Research has indicated that HLC analysis can provide prognostic information when performed early in a treatment regimen, at the end of consolidation therapy (Section 18.4) or at the time of maximum response. From a study of 44 MM patients treated with carfilzomib, lenalidomide and dexamethasone, Bhutani et al.  reported that normalisation of the HLC ratio after 2 cycles of therapy was significantly associated with achieving a sCR (p=0.001). In a multivariate model that initially included monoclonal immunoglobulin, dFLC, normalised sFLC ratio, difference between involved and uninvolved HLC concentration (dHLC) and normalised HLC ratio; only dHLC (<2.6 g/L vs. ≥2.6 g/L) remained as an independent factor after 2 treatment cycles. A preliminary analysis of 70 patients treated with bortezomib  suggested that the HLC ratio was a more sensitive monitoring tool than the monoclonal immunoglobulin and suppression of the uninvolved HLC isotype (HLC pair suppression) was associated with poor PFS and OS.
Scheid et al.  studied the prognostic value of HLC measurements 6 months post-induction in 292 transplant-eligible MM patients (212 IgG, 86 IgA). Patients who achieved a HLC-CR (defined as a normal HLC ratio) had a superior OS compared to those who achieved lesser degrees of HLC response (86.5% vs. 71.4% at 60 months, p=0.039). D’Souza confirmed the prognostic value of a HLC-CR in patients who had not achieved a VGPR or better, prior to transplant .

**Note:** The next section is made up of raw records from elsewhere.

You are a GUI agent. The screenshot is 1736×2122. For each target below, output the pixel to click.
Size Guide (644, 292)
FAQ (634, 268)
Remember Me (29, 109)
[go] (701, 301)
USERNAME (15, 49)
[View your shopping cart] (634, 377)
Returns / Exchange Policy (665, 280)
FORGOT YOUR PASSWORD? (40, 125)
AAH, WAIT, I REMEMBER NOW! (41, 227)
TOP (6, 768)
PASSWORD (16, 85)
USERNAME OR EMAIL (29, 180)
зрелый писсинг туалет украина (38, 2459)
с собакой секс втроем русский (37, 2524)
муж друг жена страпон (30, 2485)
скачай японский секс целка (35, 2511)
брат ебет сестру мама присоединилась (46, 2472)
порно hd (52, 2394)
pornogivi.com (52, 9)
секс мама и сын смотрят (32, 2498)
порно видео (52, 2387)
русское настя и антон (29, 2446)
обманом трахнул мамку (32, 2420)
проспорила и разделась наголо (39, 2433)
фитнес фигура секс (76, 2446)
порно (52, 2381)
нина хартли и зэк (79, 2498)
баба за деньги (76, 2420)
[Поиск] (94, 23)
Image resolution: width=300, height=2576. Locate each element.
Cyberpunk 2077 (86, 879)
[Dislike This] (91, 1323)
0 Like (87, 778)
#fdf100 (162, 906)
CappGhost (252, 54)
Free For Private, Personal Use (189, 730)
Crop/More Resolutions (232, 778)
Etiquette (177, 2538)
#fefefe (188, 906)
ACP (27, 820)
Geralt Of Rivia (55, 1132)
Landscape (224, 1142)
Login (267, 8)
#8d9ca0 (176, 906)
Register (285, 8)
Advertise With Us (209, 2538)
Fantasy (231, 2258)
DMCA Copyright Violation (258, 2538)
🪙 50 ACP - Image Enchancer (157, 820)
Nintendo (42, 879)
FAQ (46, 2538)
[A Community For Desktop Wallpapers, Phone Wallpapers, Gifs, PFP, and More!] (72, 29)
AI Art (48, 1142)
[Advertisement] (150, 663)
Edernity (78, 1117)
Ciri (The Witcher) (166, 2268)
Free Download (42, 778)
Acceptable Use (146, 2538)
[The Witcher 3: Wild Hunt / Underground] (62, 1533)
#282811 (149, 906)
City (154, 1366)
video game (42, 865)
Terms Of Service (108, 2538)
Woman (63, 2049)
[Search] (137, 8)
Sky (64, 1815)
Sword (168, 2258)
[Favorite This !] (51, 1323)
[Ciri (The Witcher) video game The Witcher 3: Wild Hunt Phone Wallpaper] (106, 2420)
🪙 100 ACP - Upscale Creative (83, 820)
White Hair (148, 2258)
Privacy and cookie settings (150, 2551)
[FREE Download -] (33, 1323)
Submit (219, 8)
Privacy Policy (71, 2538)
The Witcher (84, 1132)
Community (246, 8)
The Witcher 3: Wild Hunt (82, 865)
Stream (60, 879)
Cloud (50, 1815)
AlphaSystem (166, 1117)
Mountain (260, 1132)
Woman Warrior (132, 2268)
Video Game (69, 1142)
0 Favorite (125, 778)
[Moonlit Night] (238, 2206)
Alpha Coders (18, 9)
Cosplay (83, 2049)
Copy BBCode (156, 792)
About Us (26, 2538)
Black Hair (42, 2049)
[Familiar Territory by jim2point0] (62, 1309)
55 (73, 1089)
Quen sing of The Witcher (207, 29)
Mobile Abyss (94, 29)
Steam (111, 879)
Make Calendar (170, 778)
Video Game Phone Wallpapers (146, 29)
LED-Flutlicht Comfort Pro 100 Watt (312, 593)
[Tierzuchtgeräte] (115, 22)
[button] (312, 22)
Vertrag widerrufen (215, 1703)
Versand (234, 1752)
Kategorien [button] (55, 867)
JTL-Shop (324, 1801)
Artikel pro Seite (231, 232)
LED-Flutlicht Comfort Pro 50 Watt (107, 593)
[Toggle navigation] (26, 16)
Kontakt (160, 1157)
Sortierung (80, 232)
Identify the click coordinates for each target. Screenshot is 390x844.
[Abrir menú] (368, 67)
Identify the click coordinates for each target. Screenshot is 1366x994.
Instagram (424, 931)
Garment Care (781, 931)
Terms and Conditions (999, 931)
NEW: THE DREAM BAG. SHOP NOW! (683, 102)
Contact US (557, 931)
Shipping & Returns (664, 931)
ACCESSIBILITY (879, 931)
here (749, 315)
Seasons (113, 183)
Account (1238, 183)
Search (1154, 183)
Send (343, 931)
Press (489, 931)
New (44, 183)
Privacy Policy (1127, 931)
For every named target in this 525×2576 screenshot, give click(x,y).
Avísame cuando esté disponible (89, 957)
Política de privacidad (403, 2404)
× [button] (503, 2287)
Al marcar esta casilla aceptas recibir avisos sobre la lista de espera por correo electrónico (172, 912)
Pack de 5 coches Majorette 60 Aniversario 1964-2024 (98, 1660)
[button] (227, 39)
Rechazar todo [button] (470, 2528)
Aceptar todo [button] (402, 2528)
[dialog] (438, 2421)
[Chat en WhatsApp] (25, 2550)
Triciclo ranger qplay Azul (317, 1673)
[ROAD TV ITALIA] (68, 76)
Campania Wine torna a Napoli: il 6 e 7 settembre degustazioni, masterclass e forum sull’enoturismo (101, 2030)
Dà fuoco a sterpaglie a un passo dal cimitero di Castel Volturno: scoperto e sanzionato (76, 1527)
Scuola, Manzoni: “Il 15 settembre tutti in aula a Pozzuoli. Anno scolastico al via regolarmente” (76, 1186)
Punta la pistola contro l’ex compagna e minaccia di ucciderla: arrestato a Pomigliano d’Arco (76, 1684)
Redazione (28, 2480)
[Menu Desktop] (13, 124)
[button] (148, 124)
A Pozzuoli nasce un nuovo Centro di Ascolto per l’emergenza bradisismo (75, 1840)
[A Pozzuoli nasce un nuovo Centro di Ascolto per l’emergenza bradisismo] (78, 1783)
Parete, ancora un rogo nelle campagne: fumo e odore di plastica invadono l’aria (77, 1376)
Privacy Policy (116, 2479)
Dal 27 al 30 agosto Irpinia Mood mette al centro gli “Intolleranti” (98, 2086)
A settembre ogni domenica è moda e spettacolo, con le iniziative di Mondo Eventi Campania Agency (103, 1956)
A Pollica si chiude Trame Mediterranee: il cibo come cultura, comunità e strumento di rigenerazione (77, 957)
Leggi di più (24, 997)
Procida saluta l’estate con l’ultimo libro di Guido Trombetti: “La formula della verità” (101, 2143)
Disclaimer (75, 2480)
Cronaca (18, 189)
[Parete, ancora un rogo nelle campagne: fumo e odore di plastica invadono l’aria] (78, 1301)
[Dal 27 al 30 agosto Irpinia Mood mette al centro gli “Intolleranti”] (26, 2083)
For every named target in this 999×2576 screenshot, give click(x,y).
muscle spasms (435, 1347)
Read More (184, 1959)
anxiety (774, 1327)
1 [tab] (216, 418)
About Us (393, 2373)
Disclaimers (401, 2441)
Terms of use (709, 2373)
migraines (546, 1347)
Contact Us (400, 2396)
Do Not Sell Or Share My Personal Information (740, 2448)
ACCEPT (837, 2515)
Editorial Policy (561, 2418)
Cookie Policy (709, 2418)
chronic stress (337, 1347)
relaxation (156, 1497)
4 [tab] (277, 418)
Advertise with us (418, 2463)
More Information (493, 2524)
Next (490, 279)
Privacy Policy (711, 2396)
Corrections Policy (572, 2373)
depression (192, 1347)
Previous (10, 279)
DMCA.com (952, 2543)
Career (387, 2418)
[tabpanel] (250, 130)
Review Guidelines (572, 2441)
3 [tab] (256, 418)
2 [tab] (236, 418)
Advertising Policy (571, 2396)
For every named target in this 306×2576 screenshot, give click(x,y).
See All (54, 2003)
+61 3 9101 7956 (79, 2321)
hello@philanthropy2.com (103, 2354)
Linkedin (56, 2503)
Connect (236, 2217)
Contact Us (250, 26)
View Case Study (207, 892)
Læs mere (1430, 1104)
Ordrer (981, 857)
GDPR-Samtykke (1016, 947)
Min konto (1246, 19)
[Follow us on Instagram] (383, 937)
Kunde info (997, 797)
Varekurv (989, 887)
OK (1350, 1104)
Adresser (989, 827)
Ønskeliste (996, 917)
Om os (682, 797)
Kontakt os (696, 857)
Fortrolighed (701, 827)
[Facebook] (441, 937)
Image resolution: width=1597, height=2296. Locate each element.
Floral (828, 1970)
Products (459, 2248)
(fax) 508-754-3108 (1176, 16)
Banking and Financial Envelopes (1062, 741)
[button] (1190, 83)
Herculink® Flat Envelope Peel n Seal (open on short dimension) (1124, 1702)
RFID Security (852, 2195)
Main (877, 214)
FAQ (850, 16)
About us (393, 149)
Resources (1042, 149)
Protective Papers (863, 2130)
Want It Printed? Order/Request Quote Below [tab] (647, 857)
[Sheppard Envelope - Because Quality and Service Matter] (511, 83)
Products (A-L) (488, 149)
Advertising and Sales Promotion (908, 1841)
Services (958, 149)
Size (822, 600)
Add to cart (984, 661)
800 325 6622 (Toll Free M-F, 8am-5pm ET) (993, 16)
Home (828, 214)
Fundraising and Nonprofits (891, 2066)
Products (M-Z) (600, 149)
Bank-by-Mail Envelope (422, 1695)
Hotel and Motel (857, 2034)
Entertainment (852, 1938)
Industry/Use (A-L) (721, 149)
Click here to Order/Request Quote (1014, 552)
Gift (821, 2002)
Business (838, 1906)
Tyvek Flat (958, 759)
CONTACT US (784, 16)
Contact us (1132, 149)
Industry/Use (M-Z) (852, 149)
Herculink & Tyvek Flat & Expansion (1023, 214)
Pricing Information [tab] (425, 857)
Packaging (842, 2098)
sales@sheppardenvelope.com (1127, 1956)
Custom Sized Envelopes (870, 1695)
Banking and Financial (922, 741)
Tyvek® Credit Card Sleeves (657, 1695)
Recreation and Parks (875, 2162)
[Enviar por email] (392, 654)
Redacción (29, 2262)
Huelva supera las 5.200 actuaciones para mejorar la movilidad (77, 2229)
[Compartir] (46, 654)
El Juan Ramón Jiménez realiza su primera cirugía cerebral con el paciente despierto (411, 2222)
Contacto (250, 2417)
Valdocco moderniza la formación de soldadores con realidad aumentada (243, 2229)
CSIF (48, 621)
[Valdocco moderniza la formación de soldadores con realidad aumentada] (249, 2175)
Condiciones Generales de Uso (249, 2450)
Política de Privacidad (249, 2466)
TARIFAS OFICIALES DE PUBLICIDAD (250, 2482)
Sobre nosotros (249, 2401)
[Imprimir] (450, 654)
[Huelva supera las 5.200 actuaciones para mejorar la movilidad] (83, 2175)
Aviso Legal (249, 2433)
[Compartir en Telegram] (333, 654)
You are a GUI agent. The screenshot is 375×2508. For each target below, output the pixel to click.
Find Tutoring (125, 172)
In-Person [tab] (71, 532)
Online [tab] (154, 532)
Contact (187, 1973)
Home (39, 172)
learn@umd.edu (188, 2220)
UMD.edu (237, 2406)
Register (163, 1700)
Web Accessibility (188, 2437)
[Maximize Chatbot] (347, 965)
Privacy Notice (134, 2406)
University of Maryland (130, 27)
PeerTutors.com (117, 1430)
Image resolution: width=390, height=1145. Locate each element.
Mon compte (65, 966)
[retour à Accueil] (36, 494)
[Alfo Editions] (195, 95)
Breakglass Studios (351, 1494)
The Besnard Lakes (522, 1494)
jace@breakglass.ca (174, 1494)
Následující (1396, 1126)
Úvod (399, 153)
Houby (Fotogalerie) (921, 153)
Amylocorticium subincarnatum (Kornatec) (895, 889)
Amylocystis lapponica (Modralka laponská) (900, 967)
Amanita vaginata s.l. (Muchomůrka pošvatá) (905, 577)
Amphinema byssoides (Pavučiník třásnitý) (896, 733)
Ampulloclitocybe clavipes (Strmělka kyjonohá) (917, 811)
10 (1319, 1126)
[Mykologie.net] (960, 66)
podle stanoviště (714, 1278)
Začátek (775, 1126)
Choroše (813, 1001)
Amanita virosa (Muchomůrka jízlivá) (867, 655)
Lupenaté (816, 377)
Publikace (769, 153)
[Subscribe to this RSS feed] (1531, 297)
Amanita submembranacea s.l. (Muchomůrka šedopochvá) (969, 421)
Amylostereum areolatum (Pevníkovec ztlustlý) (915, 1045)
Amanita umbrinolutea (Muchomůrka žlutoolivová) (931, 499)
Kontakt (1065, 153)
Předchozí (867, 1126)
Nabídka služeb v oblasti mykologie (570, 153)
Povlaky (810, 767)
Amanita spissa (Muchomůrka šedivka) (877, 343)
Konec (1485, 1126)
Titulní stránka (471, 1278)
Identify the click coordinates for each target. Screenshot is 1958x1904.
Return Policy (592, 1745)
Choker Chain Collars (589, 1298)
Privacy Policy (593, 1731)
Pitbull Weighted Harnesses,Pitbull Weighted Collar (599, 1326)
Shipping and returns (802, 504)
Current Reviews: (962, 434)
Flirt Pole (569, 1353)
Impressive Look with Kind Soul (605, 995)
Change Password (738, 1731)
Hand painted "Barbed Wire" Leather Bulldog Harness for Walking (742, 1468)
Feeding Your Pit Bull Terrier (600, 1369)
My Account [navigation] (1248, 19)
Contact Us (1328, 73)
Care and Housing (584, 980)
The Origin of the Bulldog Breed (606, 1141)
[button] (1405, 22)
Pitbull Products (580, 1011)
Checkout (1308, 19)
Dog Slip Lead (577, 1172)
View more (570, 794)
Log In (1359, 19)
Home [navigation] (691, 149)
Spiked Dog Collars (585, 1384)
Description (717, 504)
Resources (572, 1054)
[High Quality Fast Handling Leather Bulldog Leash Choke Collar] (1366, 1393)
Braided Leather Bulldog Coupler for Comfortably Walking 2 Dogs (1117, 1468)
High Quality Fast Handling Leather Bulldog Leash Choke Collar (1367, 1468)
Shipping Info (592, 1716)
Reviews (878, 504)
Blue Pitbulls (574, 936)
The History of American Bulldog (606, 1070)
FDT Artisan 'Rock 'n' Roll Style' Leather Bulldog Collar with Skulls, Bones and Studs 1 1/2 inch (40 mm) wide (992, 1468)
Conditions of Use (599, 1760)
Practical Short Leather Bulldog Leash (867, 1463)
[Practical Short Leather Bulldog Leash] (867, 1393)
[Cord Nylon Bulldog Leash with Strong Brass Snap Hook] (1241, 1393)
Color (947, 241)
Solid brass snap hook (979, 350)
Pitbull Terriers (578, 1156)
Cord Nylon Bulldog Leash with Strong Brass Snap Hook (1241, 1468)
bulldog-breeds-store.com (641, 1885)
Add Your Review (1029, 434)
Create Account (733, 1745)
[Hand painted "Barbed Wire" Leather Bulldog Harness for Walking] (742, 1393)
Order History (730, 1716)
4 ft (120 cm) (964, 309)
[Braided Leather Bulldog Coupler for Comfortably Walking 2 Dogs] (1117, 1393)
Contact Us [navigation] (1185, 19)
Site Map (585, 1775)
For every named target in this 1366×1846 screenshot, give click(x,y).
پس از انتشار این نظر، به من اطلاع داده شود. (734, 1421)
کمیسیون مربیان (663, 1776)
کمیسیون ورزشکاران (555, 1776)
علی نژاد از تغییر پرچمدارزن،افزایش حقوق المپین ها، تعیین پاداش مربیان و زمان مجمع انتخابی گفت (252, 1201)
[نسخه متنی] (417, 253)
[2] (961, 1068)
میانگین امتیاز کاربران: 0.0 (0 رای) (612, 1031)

Fouquet et al.  compared the reduction in HLC pair suppression with the depth of response in 107 IIMM patients following treatment with pomalidomide and dexamethasone. For patients achieving a VGPR or better, 75% had improved levels of the uninvolved HLC pair (defined as a 50% increase from the time of maximum response), compared to 31% and 13% for patients achieving a PR or SD, respectively (p=0.005). Therefore, recovery of the uninvolved HLC pair correlates with depth of response. Similar findings were reported by Harutyunyan et al.  and Michallet et al. . Harutyunyan et al.  also demonstrated that MM patients with an uninvolved HLC concentration within the normal range showed a longer PFS than those with concentrations below the normal range (45 months vs. 11 months, p=0.0019). Similar results have been published by others .
Ludwig et al.  examined HLC pair suppression of patients at best response. They observed that HLC pair suppression of >50% at best response correlated significantly with subsequent survival (49.0 vs 71.9 months, HR: 1.581, p=0.035). Expanding on these results, Michallet et al.  reported that HLC pair suppression of >50% remains prognostic of PFS in patients who achieve a CR.